═══ RECORD LIST ═══

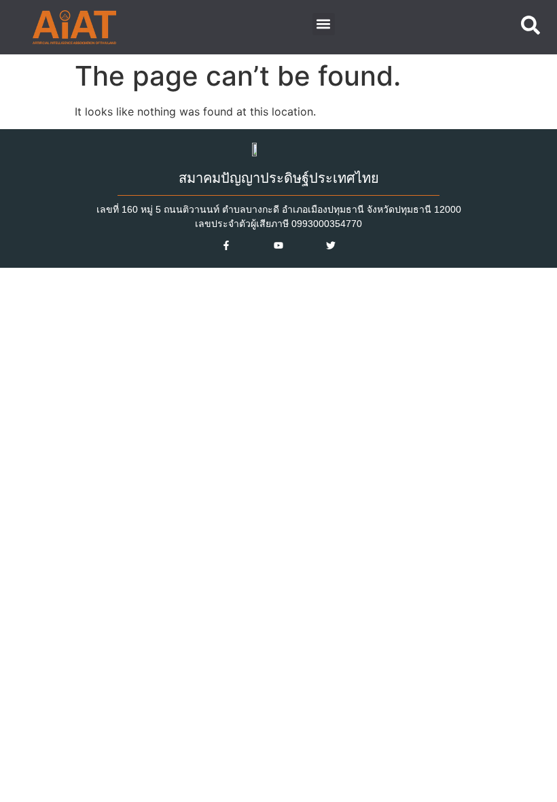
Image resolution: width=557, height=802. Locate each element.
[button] (323, 24)
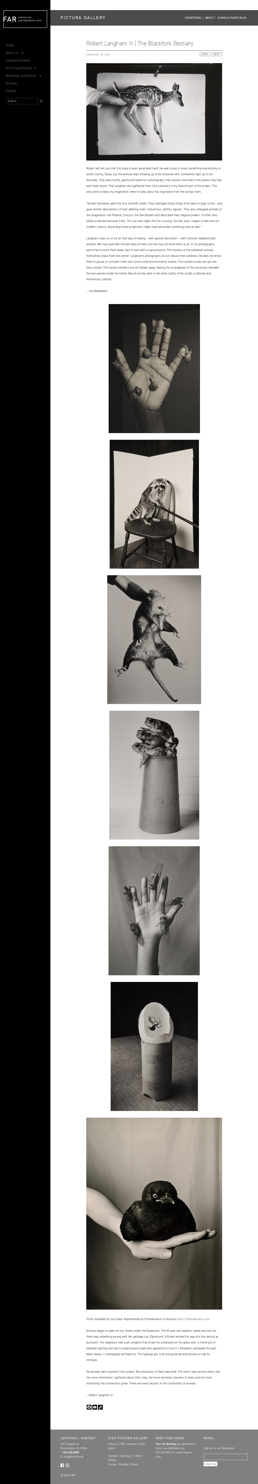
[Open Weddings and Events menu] (40, 76)
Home (10, 45)
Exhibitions (193, 18)
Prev (205, 54)
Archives (12, 83)
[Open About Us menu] (22, 53)
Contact (11, 91)
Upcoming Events (18, 60)
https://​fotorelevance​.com (193, 1319)
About (209, 18)
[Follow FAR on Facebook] (62, 1465)
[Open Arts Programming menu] (35, 68)
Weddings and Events (21, 75)
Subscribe (210, 1464)
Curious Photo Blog (231, 18)
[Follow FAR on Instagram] (67, 1465)
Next (217, 54)
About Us (12, 52)
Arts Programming (18, 68)
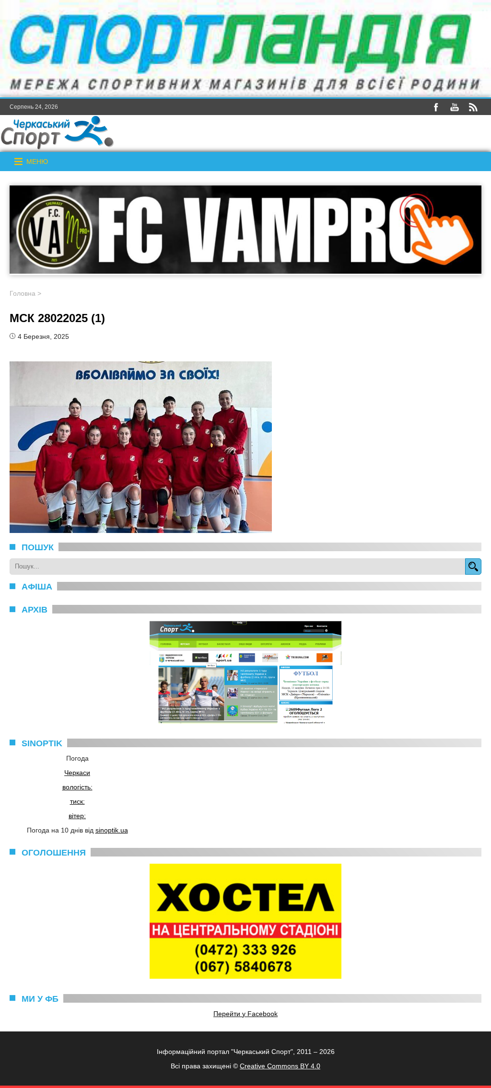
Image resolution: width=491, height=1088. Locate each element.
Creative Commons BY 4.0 (280, 1066)
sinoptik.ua (111, 830)
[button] (37, 161)
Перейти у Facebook (245, 1014)
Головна (22, 293)
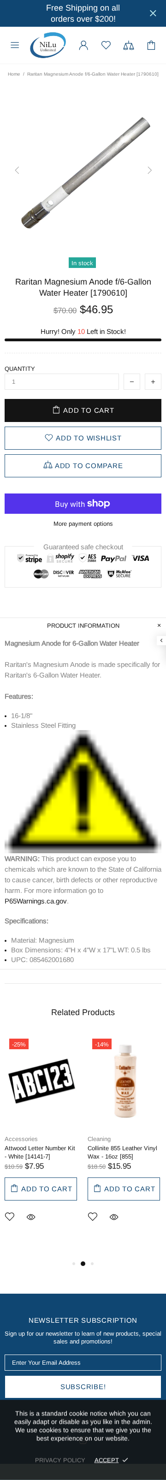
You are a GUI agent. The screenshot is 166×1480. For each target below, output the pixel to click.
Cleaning (99, 1138)
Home (14, 74)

═══

> _TASK STATEMENT_
Rewrite the material from the line holding "[Open Arts Programming menu] (35, 68)" through the end of the material, inclusive, with "Instagram" replaced by "Threads" and everything else unchanged. Leave the pictures out of your answer.

> _ANSWER FOR THIS EXERCISE_
[Open Arts Programming menu] (35, 68)
Weddings and Events (21, 75)
Subscribe (210, 1464)
Curious Photo Blog (231, 18)
[Follow FAR on Threads] (67, 1465)
Next (217, 54)
About Us (12, 52)
Arts Programming (18, 68)
Image resolution: width=491, height=1088. Locate each element.
Creative Commons BY 4.0 (280, 1066)
sinoptik.ua (111, 830)
[button] (37, 161)
Перейти у Facebook (245, 1014)
Головна (22, 293)
You are a GUI agent. The screenshot is 166×1480. For each target below, output the pixel to click.
Cleaning (99, 1138)
Home (14, 74)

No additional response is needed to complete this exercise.